An atrial defibrillator and method which greatly reduces the risk of inducing ventricular fibrillation during atrial cardioversion or defibrillation by avoiding applying the cardioverting electrical energy to the atria at those instances when increased vulnerability to ventricular fibrillation may be present is described in U.S. Pat. No. 5,207,219, issued May 4, 1993 to John M. Adams, Clifton A. Alferness, Kenneth R. Infinger, and Joseph M. Bocek, which patent is assigned to the assignee of the present invention and incorporated herein by reference. As described in the referenced patent, this is accomplished by interval timing prior to applying the cardioverting or defibrillating electrical energy. The time interval between immediately successive R waves is timed by an interval timer and the cardioverting or defibrillating electrical energy is only applied when the interval timer times an interval which is greater than a preselected minimum interval. This provides protection from the increased vulnerability to ventricular fibrillation resulting from a high cardiac rate.

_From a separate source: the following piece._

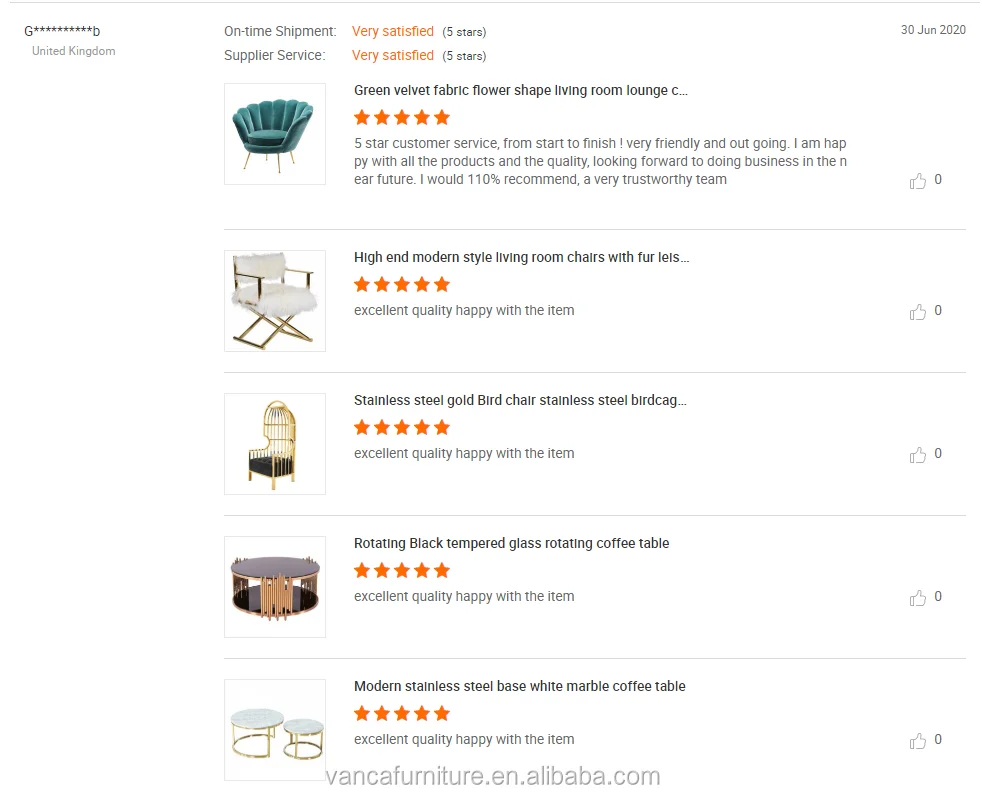Open green velvet flower chair thumbnail
The height and width of the screenshot is (794, 982).
[x=275, y=134]
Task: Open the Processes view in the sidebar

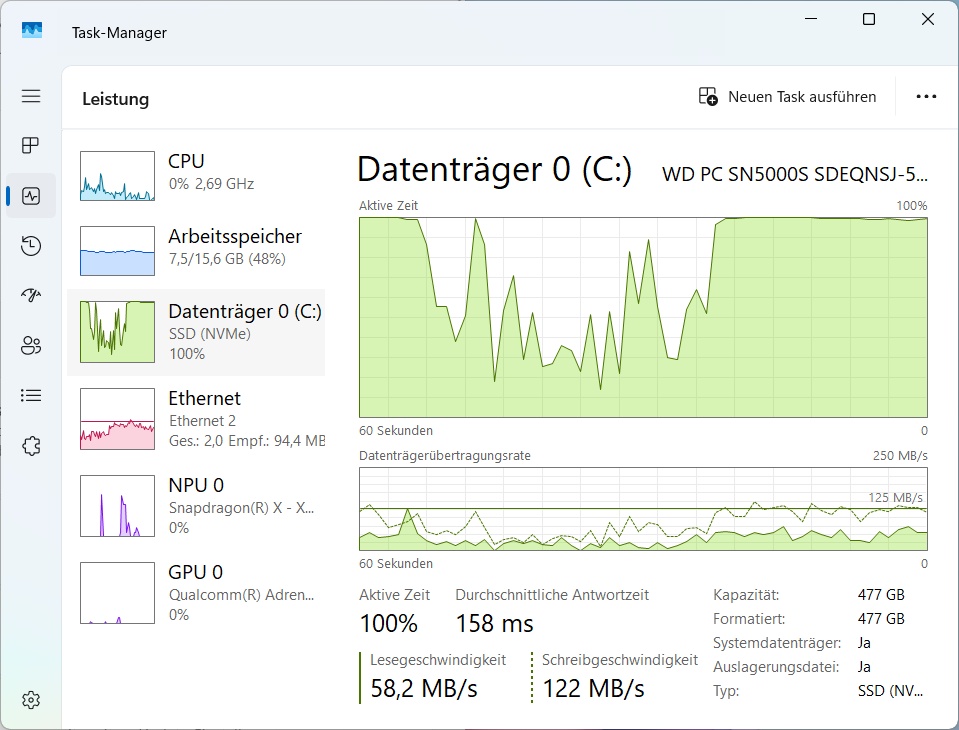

U.S. Pat. No. 5,207,219 contemplates, in accordance with a preferred embodiment, the resetting of the interval timer responsive to R waves detected in the right ventricle of the heart. However, while this is generally successful, it has been learned that R waves detected in the right ventricle during atrial fibrillation have highly variable amplitudes. Hence, as an added measure of safety, it would be desirable to sense or detect R waves at more than one location of the heart and reset the interval timer responsive to an R wave detected at any one of the R wave detection locations. This will assure reliable timing initiation by the interval timer notwithstanding the variability of the amplitudes of depolarization activation waves sensed at any one location of the heart. Hence, while an R wave may be missed due to an extremely low amplitude at one location of the heart, it will still be detected at another location for resetting the interval timer.

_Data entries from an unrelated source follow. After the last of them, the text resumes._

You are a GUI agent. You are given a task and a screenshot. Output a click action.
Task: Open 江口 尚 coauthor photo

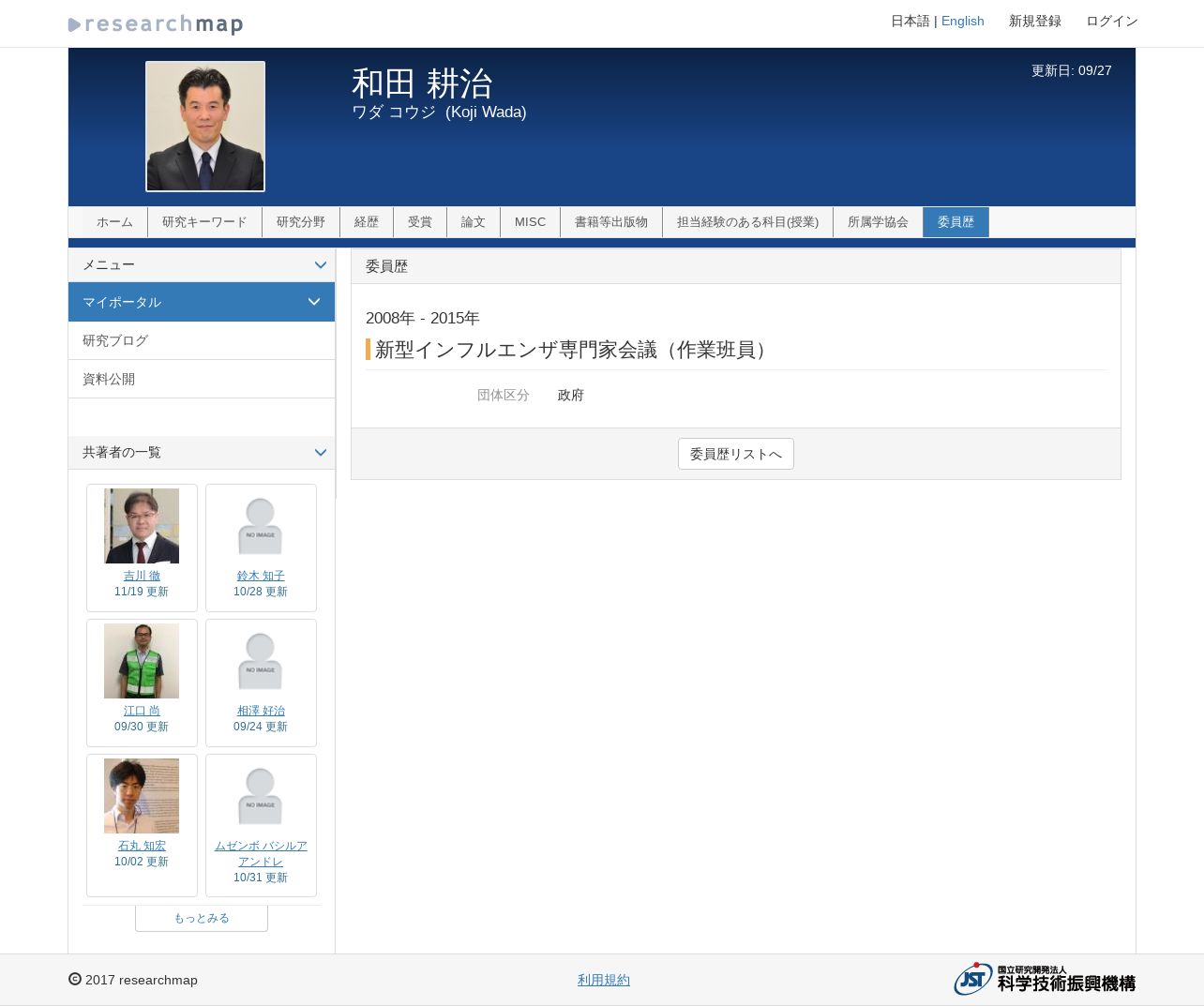pyautogui.click(x=142, y=661)
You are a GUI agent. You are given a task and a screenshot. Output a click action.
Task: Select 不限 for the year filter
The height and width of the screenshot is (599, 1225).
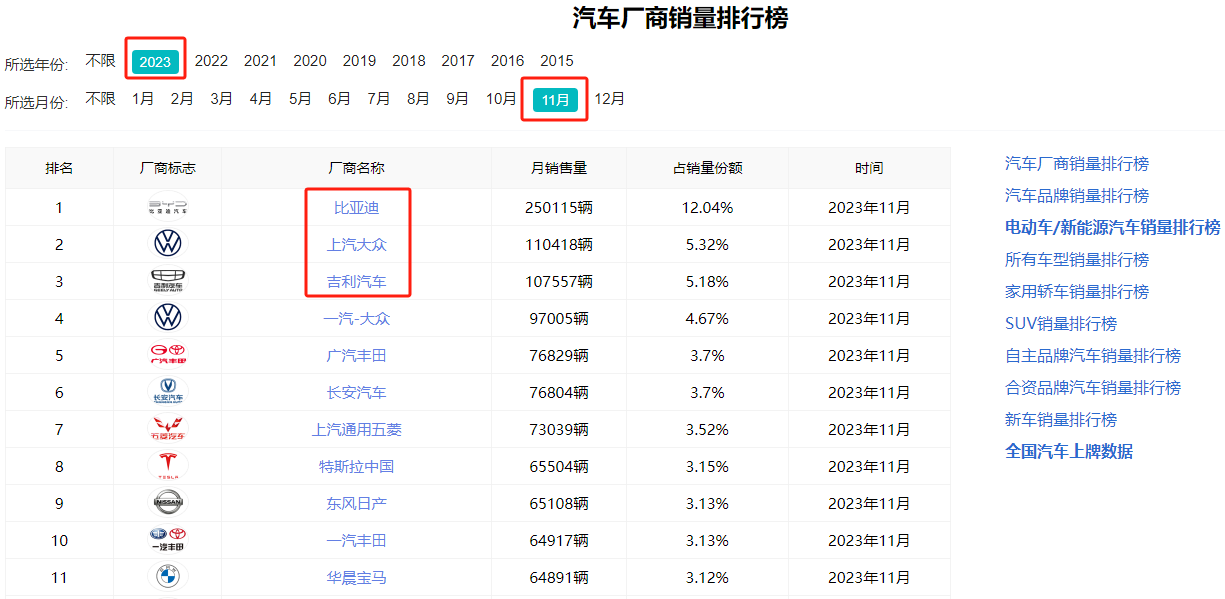[100, 61]
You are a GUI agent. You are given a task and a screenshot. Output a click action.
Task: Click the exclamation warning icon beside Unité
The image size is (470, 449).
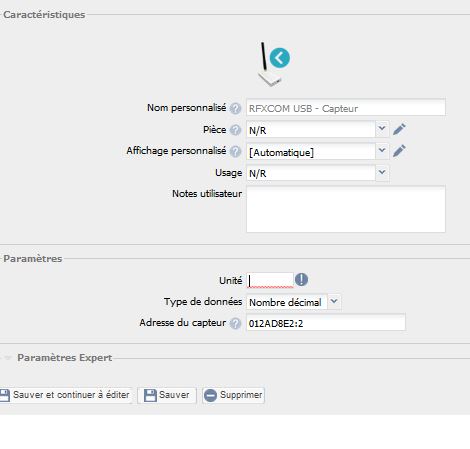[x=302, y=279]
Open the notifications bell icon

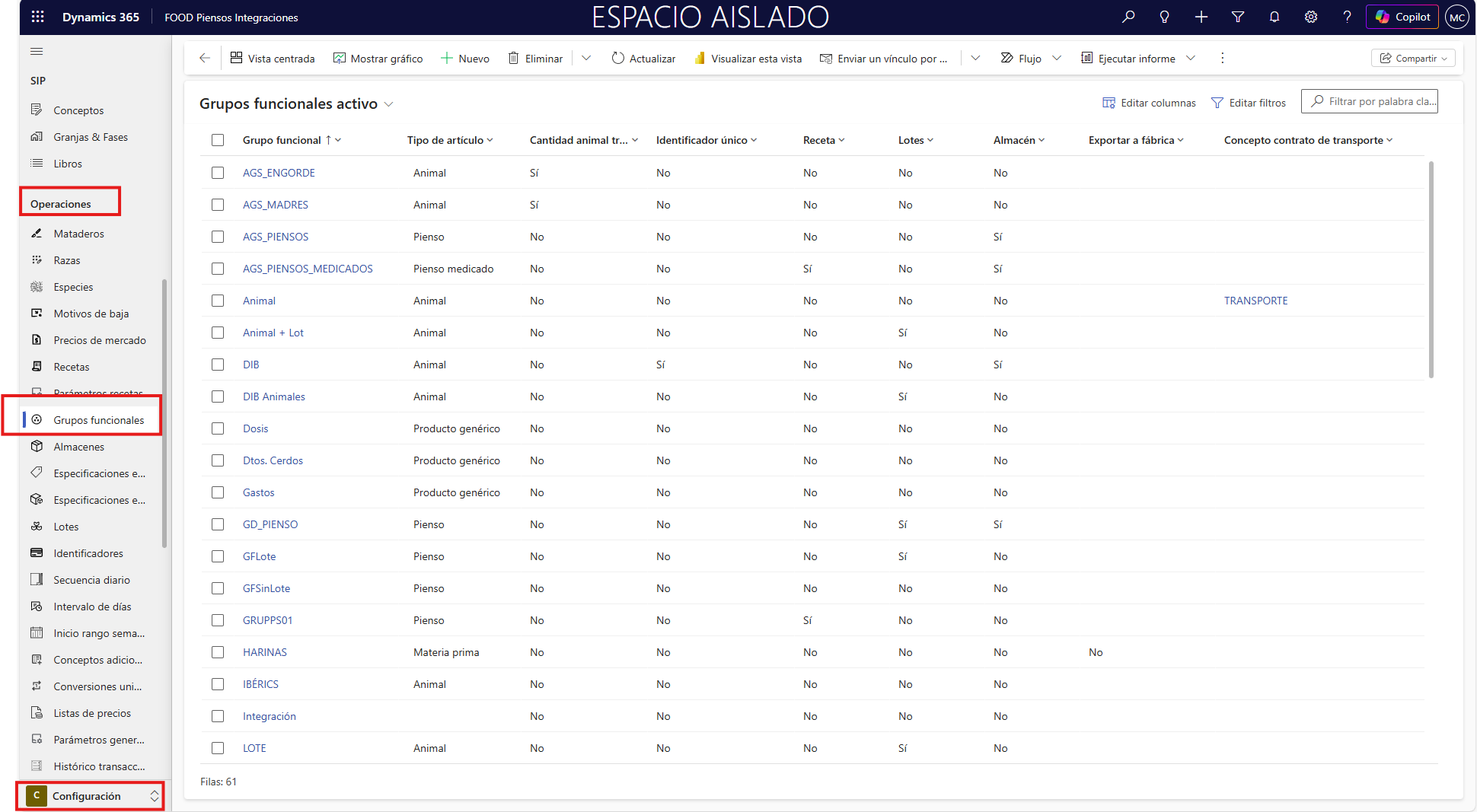[x=1274, y=17]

The atrial defibrillator and method of the present invention greatly reduces the risk of inducing ventricular fibrillation during atrial cardioversion or defibrillation by avoiding applying cardioverting electrical energy to the atria at those instances when increased vulnerability to ventricular fibrillation may be present. As will be seen hereinafter, this is accomplished by interval timing prior to applying the cardioverting or defibrillating electrical energy. The time interval between immediately successive R waves is timed and the cardioverting or defibrillating electrical energy is applied only when a timed interval is greater than a preselected minimum interval. Timing is reset in response to sensing a depolarization activation wave in one of a first area and a second area of the heart to assure that all R waves are used for resetting the interval timing.